• [REQUIRED ACTIONS]
A) Write out the Rousseau course page from "Form small groups" to "consent to conventions?".
B) Using the Rousseau course page, mark each statement yes or no and quote the words of the page that decide it: (i) The extract comes from the Social Contract. (ii) Students are told to work alone. (iii) The finished paragraph is to be sent by email.
C) According to the Rousseau course page, what very famous phrase does the extract contain?

• [SELECTED PASSAGE]

PHi3001 Rousseau

Below you will find an extract from the Social Contract. This is a must-read text for anyone. It is as problematic as it is inspiring and contains the very famous phrase “compelled to be free”. At its heart is the positive conception of liberty which we looked at briefly this week.

Form small groups (pot names on a list in the post so I know who you all are!) and respond to the questions below and reflectively discuss your answers. Agree on possible informative paragraph that sums up your ideas and worries and then post it here under the comments.

1. What does it mean to say force is concerned with necessity and right with will?
2. Why can’t ‘force is right’ be a meaningful or useful statement?
3. Why are all rights merely conventions?
4. Why do we consent to conventions?
5. What would authentic consent amount to?
6. Why is renouncing liberty identical to renouncing my humanity according to Rousseau? Is he right?
7. Is legitimate power possible given the final sentence of the extract?

• [DATASET CONTENT]

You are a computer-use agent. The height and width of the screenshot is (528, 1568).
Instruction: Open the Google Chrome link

• [SOLUTION LIST]
A)
Form small groups (pot names on a list in the post so I know who you all are!) and respond to the questions below and reflectively discuss your answers. Agree on possible informative paragraph that sums up your ideas and worries and then post it here under the comments.

1. What does it mean to say force is concerned with necessity and right with will?
2. Why can’t ‘force is right’ be a meaningful or useful statement?
3. Why are all rights merely conventions?
4. Why do we consent to conventions?

B)
(i) Yes: "Below you will find an extract from the Social Contract."
(ii) No: "Form small groups"
(iii) No: "then post it here under the comments."

C) "compelled to be free"